>> Start

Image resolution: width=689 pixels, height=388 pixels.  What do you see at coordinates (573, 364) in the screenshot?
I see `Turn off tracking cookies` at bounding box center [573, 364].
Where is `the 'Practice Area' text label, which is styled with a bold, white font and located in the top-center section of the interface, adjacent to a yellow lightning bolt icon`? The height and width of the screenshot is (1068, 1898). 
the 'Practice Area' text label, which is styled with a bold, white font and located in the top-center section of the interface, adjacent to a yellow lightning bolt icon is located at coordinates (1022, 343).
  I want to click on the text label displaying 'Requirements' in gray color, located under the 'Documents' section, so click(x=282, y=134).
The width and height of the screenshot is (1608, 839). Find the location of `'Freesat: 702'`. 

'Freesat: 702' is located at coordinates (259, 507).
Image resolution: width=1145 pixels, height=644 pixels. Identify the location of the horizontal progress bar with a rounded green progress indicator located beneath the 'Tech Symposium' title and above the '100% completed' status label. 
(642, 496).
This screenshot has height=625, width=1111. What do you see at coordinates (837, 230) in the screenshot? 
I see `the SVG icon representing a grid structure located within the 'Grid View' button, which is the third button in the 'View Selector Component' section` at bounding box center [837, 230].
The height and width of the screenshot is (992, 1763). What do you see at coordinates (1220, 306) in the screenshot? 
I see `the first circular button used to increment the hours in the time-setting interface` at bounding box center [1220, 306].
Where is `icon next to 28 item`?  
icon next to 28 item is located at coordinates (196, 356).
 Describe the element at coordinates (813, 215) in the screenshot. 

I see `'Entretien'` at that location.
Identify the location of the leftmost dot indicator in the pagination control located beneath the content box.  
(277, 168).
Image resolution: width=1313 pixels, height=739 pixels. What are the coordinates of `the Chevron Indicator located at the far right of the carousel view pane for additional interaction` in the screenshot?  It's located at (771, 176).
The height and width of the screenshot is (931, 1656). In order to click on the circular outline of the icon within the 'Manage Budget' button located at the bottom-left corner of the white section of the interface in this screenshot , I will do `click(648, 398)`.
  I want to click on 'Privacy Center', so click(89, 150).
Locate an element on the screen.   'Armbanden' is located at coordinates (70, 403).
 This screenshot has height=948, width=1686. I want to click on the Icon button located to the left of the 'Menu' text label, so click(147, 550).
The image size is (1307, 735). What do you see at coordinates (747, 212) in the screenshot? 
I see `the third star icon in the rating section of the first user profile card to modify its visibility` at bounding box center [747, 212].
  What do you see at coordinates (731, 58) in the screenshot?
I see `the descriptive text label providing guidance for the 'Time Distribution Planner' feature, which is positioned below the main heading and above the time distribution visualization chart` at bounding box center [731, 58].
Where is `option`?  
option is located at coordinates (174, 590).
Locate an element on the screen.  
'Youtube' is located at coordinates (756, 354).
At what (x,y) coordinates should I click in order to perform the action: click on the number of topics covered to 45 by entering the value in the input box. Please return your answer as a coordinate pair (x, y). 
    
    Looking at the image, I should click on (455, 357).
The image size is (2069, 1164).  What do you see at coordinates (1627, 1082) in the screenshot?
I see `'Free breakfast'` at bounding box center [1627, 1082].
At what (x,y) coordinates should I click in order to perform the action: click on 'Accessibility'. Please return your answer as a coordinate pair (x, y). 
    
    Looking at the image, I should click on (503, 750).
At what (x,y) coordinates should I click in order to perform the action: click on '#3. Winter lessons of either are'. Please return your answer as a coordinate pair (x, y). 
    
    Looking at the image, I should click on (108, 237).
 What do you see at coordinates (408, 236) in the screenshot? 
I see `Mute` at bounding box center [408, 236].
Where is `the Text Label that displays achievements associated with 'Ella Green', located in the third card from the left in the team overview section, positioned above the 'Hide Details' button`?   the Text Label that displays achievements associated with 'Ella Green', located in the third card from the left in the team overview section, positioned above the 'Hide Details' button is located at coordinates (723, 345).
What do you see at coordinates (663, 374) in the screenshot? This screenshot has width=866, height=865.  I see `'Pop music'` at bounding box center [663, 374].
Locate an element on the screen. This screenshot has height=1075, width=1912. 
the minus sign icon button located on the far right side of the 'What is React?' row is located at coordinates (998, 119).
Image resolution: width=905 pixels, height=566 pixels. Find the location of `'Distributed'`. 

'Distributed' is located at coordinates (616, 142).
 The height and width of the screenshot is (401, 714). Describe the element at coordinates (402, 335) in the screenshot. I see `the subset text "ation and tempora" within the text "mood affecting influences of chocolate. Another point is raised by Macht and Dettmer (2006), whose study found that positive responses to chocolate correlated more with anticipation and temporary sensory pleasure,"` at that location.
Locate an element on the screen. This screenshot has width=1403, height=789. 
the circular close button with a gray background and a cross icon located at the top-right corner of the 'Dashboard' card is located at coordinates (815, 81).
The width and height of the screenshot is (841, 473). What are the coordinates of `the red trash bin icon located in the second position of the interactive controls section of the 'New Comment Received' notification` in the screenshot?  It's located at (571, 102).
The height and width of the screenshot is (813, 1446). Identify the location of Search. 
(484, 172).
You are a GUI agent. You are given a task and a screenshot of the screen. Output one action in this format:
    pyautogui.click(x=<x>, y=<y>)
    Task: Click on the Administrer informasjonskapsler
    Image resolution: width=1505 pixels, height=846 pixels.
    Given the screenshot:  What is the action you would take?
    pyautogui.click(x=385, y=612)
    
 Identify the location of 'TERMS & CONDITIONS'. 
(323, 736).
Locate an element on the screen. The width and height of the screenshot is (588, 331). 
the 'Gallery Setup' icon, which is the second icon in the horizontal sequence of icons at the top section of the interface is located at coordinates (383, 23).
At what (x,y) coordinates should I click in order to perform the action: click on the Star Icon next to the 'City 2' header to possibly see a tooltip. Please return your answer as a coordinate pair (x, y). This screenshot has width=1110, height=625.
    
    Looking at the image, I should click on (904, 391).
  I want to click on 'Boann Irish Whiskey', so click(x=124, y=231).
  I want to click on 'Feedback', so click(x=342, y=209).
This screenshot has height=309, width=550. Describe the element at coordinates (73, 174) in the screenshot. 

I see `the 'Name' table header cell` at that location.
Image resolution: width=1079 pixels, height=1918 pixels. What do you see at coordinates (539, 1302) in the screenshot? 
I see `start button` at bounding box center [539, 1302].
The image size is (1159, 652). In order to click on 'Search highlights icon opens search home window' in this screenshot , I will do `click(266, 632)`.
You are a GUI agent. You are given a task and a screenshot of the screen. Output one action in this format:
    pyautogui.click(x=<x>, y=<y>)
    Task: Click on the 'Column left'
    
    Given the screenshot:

>> End

_PROBLEM DETAILS_.
Put the lines of the material above, beginning with the line that contains "The image size is (2069, 1164)." and ending with the line that contains "Looking at the image, I should click on (503, 750).", into a JSON list of strings with one string per line and blank lines omitted.

_CORRECT OUTPUT_.
[
  "The image size is (2069, 1164).  What do you see at coordinates (1627, 1082) in the screenshot?",
  "I see `'Free breakfast'` at bounding box center [1627, 1082].",
  "At what (x,y) coordinates should I click in order to perform the action: click on 'Accessibility'. Please return your answer as a coordinate pair (x, y). ",
  "    Looking at the image, I should click on (503, 750)."
]